LLMpediaThe first transparent, open encyclopedia generated by LLMs

tar (software)

Generated by GPT-5-mini
Note: This article was automatically generated by a large language model (LLM) from purely parametric knowledge (no retrieval). It may contain inaccuracies or hallucinations. This encyclopedia is part of a research project currently under review.
Article Genealogy
Expansion Funnel Raw 71 → Dedup 0 → NER 0 → Enqueued 0
1. Extracted71
2. After dedup0 (None)
3. After NER0 ()
4. Enqueued0 ()
tar (software)
Nametar
DeveloperVarious (originally AT&T Bell Labs, later GNU Project)
Released1979
Operating systemUnix-like, Windows
PlatformCross-platform
GenreFile archiver
LicenseVarious (proprietary, BSD, GNU GPL)

tar (software)

tar is a computer program used to collect many files into a single archive file, commonly for backup and distribution. Initially developed on Bell Labs for Version 7 Unix and later standardized by groups such as the IEEE and the POSIX working group, tar remains a core utility on Unix, Linux, and other Unix-like systems and has ports to Microsoft Windows and other platforms.

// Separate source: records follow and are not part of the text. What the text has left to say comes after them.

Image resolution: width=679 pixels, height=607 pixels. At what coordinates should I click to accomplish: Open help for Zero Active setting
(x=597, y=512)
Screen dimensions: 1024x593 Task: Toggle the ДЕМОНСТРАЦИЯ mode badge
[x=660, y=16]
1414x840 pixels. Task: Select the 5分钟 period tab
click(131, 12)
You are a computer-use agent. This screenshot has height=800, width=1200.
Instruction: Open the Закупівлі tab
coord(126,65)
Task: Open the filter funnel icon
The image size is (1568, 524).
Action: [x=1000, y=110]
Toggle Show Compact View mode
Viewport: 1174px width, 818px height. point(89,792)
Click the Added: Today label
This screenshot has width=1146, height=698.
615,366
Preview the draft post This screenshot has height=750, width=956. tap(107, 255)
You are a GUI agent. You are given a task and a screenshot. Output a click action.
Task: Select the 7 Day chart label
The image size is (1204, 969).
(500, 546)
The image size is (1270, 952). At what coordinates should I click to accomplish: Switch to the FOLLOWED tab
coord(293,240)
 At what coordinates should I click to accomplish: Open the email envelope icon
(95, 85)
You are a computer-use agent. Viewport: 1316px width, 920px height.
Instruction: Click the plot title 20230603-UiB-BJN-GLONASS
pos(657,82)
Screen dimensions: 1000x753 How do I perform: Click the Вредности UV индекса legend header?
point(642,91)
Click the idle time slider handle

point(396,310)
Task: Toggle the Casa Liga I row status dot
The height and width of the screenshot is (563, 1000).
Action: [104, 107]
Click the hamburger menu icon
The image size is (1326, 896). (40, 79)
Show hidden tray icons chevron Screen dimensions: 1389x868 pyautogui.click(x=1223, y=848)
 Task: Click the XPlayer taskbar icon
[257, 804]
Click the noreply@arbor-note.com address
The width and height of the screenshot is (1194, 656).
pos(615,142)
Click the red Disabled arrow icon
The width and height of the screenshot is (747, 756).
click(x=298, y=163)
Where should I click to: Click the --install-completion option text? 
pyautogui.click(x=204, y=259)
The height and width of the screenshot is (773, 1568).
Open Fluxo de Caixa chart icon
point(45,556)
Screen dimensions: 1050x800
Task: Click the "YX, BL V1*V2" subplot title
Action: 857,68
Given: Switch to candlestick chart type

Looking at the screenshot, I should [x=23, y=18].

It is closely associated with utilities like gzip, bzip2, and xz for compression and with package formats used by distributions such as Debian and Red Hat Enterprise Linux.

Overview

tar combines multiple files and directory trees into a single archive, preserving metadata such as permissions, timestamps, and ownership for portability between systems like Solaris, FreeBSD, and NetBSD. As an essential tool in the GNU Project toolchain and in system administration tasks on Ubuntu, Fedora, and CentOS, tar archives are commonly exchanged as tarballs (files typically named with extensions like .tar, .tar.gz, .tgz, .tar.bz2). Integration with compression utilities developed by projects such as the GNU gzip and XZ Utils teams allows efficient storage and transfer for uses ranging from source code distribution for projects hosted on GitHub or GitLab to system backup workflows used by enterprises and open-source communities.

History

The original implementation of tar was created at Bell Labs for early Unix releases circa 1979 to write files sequentially to tape drives such as those produced by DEC and Sun Microsystems. As Unix variants proliferated across organizations including AT&T, Berkeley Software Distribution, and later vendors like IBM, multiple implementations and extensions emerged. Standards efforts by bodies such as the IEEE and the Portable Operating System Interface (POSIX) committee produced specifications to harmonize behavior, leading to the POSIX.1-1988 and later POSIX.1-2001 standards. The GNU Project produced a free-software implementation that integrated with the Free Software Foundation’s ecosystem, while commercial and BSD-derived systems maintained compatible versions. Over decades, new header formats and features were added to accommodate filesystem enhancements introduced by platforms including Linux and macOS.

Features and usage

tar supports operations such as create, extract, append, list, and compare, enabling workflows used by administrators of Red Hat, Ubuntu Server, and cloud providers like Amazon Web Services and Google Cloud Platform. Options allow preservation of metadata relevant to systems like AIX and HP-UX, including POSIX ACLs and sparse file handling used by database appliances and virtualization platforms such as VMware ESXi and KVM. Common command-line patterns combine tar with compressors from projects such as gzip, bzip2, and XZ Utils to produce compressed tarballs for distribution by projects like Debian and Fedora Project. tar also supports incremental backups leveraging snapshotting strategies used in rsync and integration with backup suites like Bacula and Amanda.

File format and standards

The tar archive format encodes metadata in headers with fixed-size records suitable for sequential media like magnetic tape arrays produced by companies such as EMC Corporation and Hewlett-Packard. The original format was extended by formats such as the USTAR header, which was designed during standardization by POSIX to address filename length and uid/gid limits, and later by the POSIX.1-2001 "pax" (Portable Archive Exchange) format which introduced key-value records to store extended attributes including long filenames and nonnumeric timestamps important for interoperability with filesystems like ZFS and XFS. The GNU tar variant introduced its own extensions to handle sparse files and extended attributes used on Linux and in macOS resource forks. Standards and specifications are maintained in contexts such as the IEEE Std 1003.1 family and documentation provided by projects like the GNU Project.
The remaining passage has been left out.